The Pauli exclusion principle and the Pfaffian

Question

We are talking about spinless fermion many-body wavefunctions.

The determinant is a very nice structure for the Pauli exclusion principle, this is because when two single-particle states are the same, the many-body wave function will become zero automatically. We start from a completely orthogonal set of single-particle state to construct Slater determinant.

However, I am not very clear about Pfaffian. Because we use the two-particle wave function as the building block. And we only use one building block.

For example:

Suppose we have the two-particles wavefunction $ g(x_1,x_2)=e^{ik_0 x_1} e^{-ik_0 x_2}-e^{ik_0 x_2} e^{-ik_0 x_1} = \sin(k_0 (x_1 -x_2)) $

to save typing, let set $k_0=1$ and $g_{12}=g(x_1,x_2)$

$g_{12}=\sin(x_1-x_2)$ means we have two particles occupying $k_0=\pm 1$ states.

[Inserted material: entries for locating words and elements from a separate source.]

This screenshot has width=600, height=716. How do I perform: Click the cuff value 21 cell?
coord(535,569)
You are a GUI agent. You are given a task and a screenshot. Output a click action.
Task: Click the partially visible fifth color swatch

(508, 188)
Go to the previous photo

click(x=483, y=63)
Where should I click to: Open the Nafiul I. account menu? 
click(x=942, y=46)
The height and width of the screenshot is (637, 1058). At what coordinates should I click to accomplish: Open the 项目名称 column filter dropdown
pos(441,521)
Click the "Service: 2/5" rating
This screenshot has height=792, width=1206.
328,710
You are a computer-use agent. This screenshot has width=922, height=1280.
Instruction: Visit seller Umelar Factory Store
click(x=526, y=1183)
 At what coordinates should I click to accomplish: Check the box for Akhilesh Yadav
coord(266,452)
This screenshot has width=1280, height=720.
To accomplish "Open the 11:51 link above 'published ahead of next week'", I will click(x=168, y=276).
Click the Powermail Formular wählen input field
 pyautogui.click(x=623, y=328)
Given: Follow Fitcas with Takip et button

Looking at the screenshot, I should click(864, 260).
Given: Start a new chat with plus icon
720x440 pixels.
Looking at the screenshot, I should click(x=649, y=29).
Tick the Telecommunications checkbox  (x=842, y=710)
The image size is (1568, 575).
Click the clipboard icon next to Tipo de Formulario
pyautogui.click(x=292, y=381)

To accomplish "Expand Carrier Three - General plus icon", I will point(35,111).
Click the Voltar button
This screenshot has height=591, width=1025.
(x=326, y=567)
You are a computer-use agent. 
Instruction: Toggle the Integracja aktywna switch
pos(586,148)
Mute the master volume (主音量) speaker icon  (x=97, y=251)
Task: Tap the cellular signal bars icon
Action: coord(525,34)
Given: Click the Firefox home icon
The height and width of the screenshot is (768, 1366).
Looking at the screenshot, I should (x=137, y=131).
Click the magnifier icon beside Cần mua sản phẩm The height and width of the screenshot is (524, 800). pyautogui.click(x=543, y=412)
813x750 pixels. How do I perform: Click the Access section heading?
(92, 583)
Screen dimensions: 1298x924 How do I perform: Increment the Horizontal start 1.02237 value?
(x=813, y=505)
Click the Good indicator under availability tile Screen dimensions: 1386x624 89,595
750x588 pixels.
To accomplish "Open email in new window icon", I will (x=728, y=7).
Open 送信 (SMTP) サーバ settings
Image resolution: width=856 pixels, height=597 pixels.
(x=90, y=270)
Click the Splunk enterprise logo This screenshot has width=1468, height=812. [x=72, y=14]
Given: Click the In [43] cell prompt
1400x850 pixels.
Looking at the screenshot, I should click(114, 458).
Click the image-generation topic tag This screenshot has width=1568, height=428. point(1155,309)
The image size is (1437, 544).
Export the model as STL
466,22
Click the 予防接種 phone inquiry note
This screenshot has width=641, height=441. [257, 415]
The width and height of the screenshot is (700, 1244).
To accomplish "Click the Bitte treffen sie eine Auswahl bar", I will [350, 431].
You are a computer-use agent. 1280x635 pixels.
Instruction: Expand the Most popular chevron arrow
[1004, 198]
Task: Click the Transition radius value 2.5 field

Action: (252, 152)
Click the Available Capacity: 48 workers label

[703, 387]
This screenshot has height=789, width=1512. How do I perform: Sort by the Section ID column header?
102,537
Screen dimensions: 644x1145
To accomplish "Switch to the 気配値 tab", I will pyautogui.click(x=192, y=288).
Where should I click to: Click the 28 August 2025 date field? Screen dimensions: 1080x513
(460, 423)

Now, let's use Pfaffian to construct a 4-body wavefunction:

$$\Psi(x_1,x_2,x_3,x_4)\\=\sin(x_1-x_2)\sin(x_3-x_4)-\sin(x_1-x_3)\sin(x_2-x_4)+\sin(x_1-x_4)\sin(x_2-x_3)$$

Or the shorter notation:

$\Psi_4:=g_{12}g_{34}-g_{13}g_{24}+ g_{14}g_{23}:= \textbf{Pf}[g_{ij}]$

My question, we have only two single-particle states $k_0=\pm 1$, but there are 4 particles. Is it contradict with the Pauli exclusion principle?

Answer 1

It is not a contradiction because the Pfaffian you computed vanishes. Let me call $x_{ij} = x_i-x_j$. For $k \neq i$ or $j$ we have $$ \sin(x_{ij}) = \sin(x_{ik}+x_{kj}) = \sin(x_{ik})\cos(x_{kj}) + \cos(x_{ik})\sin(x_{kj}) $$ Building on OP's notation let me further define $h_{ij} = \cos(x_{ij})$. The Pfaffian reads $$ \begin{align} \Psi_4 &= g_{34}(g_{13}h_{23} - h_{13}g_{23}) - g_{13}(g_{23}h_{34}+h_{23}g_{34})+g_{14}g_{23} \\&= g_{34}(g_{13}h_{23} - g_{13}h_{23} - h_{13}g_{23}) + g_{23}(g_{14}-g_{13}h_{34})\\&= g_{23}(g_{14}-g_{13}h_{34}-h_{13}g_{34}) = \\&= g_{23}(g_{14}-g_{14}) = 0\,. \end{align} $$